In [1]:
# Assignment 2: Insurance Data Preprocessing and Classification
# Note: No external libraries like pandas or numpy are used.

from datetime import datetime

# Load CSV manually
def load_csv(filepath):
    with open(filepath, "r") as file:
        lines = file.readlines()
    headers = lines[0].strip().split(",")
    rows = [line.strip().split(",") for line in lines[1:] if line.strip()]
    return headers, rows

# Clean data using pure Python
def clean_data(rows):
    cleaned = []
    for row in rows:
        try:
            cleaned.append({
                "CLAIM_ID": row[0],
                "CLAIM_DATE": row[1],
                "CUSTOMER_ID": row[2],
                "CLAIM_AMOUNT": float(row[3]) if row[3] else 0.0,
                "PREMIUM_COLLECTED": float(row[4]) if row[4] else 0.0,
                "PAID_AMOUNT": float(row[5]) if row[5] else 0.0,
                "CITY": row[6].strip().upper() if row[6] else "UNKNOWN",
                "REJECTION_REMARKS": row[7].strip() if len(row) > 7 else ""
            })
        except Exception as e:
            print("Skipping row due to error:", e)
    return cleaned

# Load and clean data
headers, rows = load_csv("Insurance_auto_data.csv")
data = clean_data(rows)

# --- City Analysis ---
# Total premium, paid, and claim loss ratio per city
city_stats = {}
for row in data:
    city = row["CITY"]
    if city not in city_stats:
        city_stats[city] = {"claims": 0, "paid": 0.0, "premium": 0.0, "rejections": 0}
    city_stats[city]["claims"] += 1
    city_stats[city]["paid"] += row["PAID_AMOUNT"]
    city_stats[city]["premium"] += row["PREMIUM_COLLECTED"]
    if row["REJECTION_REMARKS"]:
        city_stats[city]["rejections"] += 1

# Display city analysis
print("City-wise Analysis:")
for city, stats in city_stats.items():
    loss_ratio = stats["paid"] / stats["premium"] if stats["premium"] > 0 else 0
    print(f"{city}: Claims={stats['claims']}, Rejections={stats['rejections']}, "
          f"Premium={stats['premium']:.2f}, Paid={stats['paid']:.2f}, Loss Ratio={loss_ratio:.2f}")

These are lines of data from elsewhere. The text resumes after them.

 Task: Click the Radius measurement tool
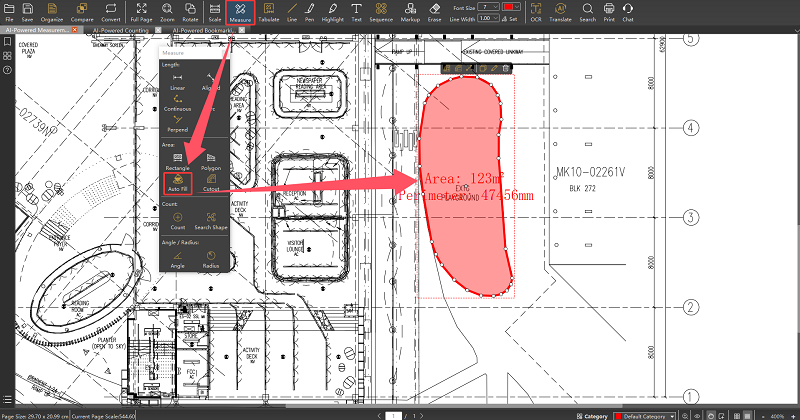211,261
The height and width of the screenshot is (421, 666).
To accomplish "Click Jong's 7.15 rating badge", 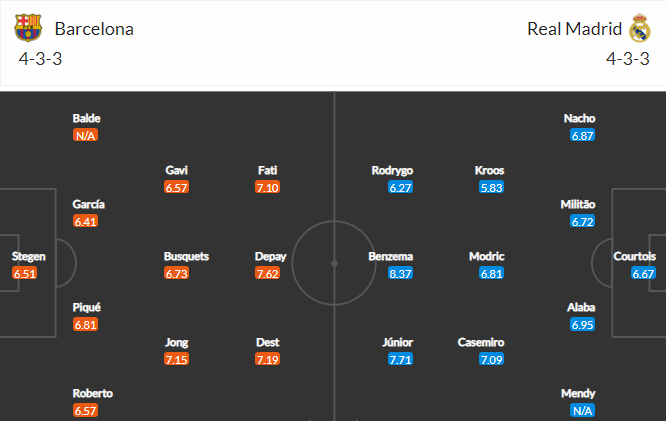I will click(176, 359).
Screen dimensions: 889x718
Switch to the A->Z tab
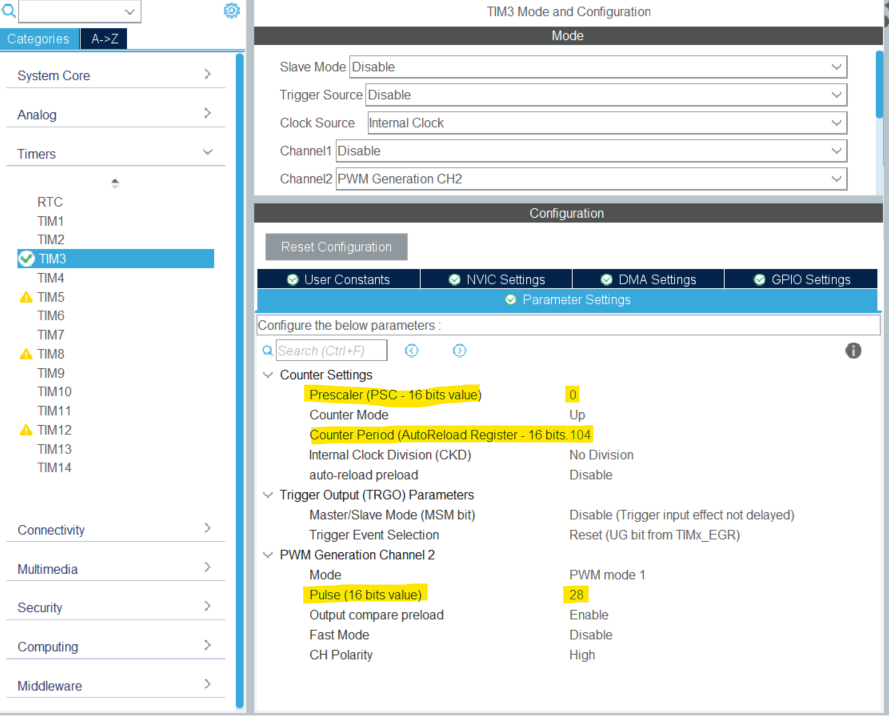click(x=104, y=38)
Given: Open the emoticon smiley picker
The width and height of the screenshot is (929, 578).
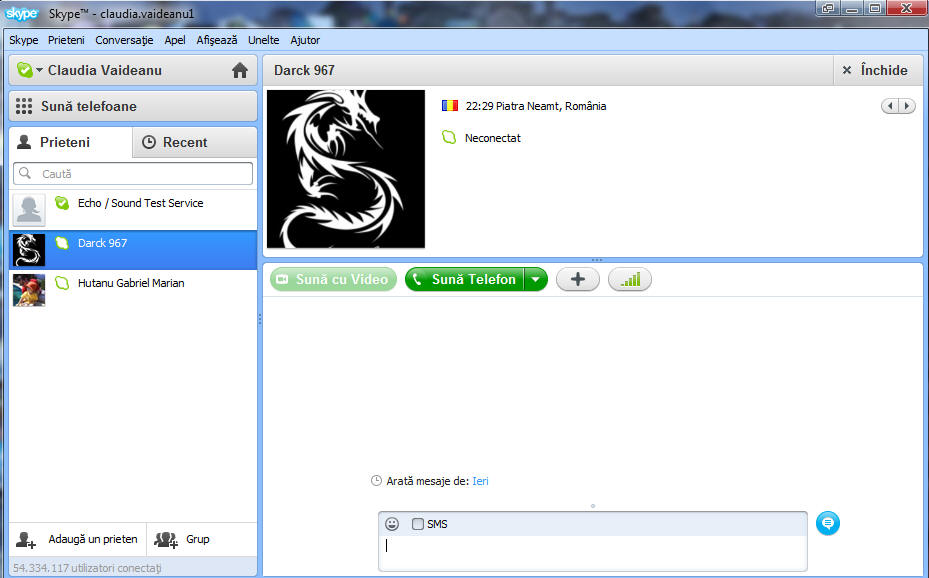Looking at the screenshot, I should click(392, 524).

# Recommend city with highest loss ratio + rejections
city_ranking = sorted(city_stats.items(), key=lambda x: (x[1]["rejections"], x[1]["paid"] / x[1]["premium"] if x[1]["premium"] > 0 else 0), reverse=True)
recommended_city = city_ranking[0][0]
print(f"\nRecommended city for shutdown: {recommended_city}")

# --- Fix the Rejection Classifier ---
REJECTION_REASONS_MAP = {
    "fake_document": "Fake_document",
    "not_covered": "Not_Covered",
    "policy_expired": "Policy_expired"
}

def contains_rejection_reason(rejection_text, reason):
    try:
        if rejection_text and isinstance(rejection_text, str):
            return reason.lower() in rejection_text.lower()
        return False
    except Exception as e:
        return False

def map_rejection_reason(rejection_text):
    for reason, label in REJECTION_REASONS_MAP.items():
        if contains_rejection_reason(rejection_text, reason):
            return label
    return "Unknown"

def complex_rejection_classifier(remark_text):
    try:
        if not isinstance(remark_text, str) or len(remark_text.strip()) == 0:
            return "No Remark"
        if contains_rejection_reason(remark_text, "fake_document"):
            return "Fake_document"
        elif contains_rejection_reason(remark_text, "not_covered"):
            return "Not_Covered"
        elif contains_rejection_reason(remark_text, "policy_expired"):
            return "Policy_expired"
        else:
            return map_rejection_reason(remark_text)
    except Exception:
        return "Error"

# Apply classifier
for row in data:
    remark = row.get("REJECTION_REMARKS", "")
    row["REJECTION_CLASS"] = complex_rejection_classifier(remark)

# Show sample classified data
print("\nSample with REJECTION_CLASS:")
for d in data[:10]:
    print(d["CLAIM_ID"], "|", d["REJECTION_REMARKS"], "=>", d["REJECTION_CLASS"])


City-wise Analysis:
PUNE: Claims=37, Rejections=3, Premium=369254.79, Paid=1093273.28, Loss Ratio=2.96
GUWAHATI: Claims=24, Rejections=3, Premium=261314.84, Paid=753189.43, Loss Ratio=2.88
RANCHI: Claims=17, Rejections=2, Premium=148858.60, Paid=401142.67, Loss Ratio=2.69
KOLKATA: Claims=16, Rejections=0, Premium=140279.78, Paid=636392.57, Loss Ratio=4.54
UNKNOWN: Claims=6, Rejections=2, Premium=73993.21, Paid=56295.74, Loss Ratio=0.76

Recommended city for shutdown: PUNE

Sample with REJECTION_CLASS:
CLM100021 |  => No Remark
CLM100013 |  => No Remark
CLM100099 |  => No Remark
CLM100044 |  => No Remark
CLM100014 |  => No Remark
CLM100062 |  => No Remark
CLM100010 |  => No Remark
CLM100012 |  => No Remark
CLM100029 |  => No Remark
CLM100053 |  => No Remark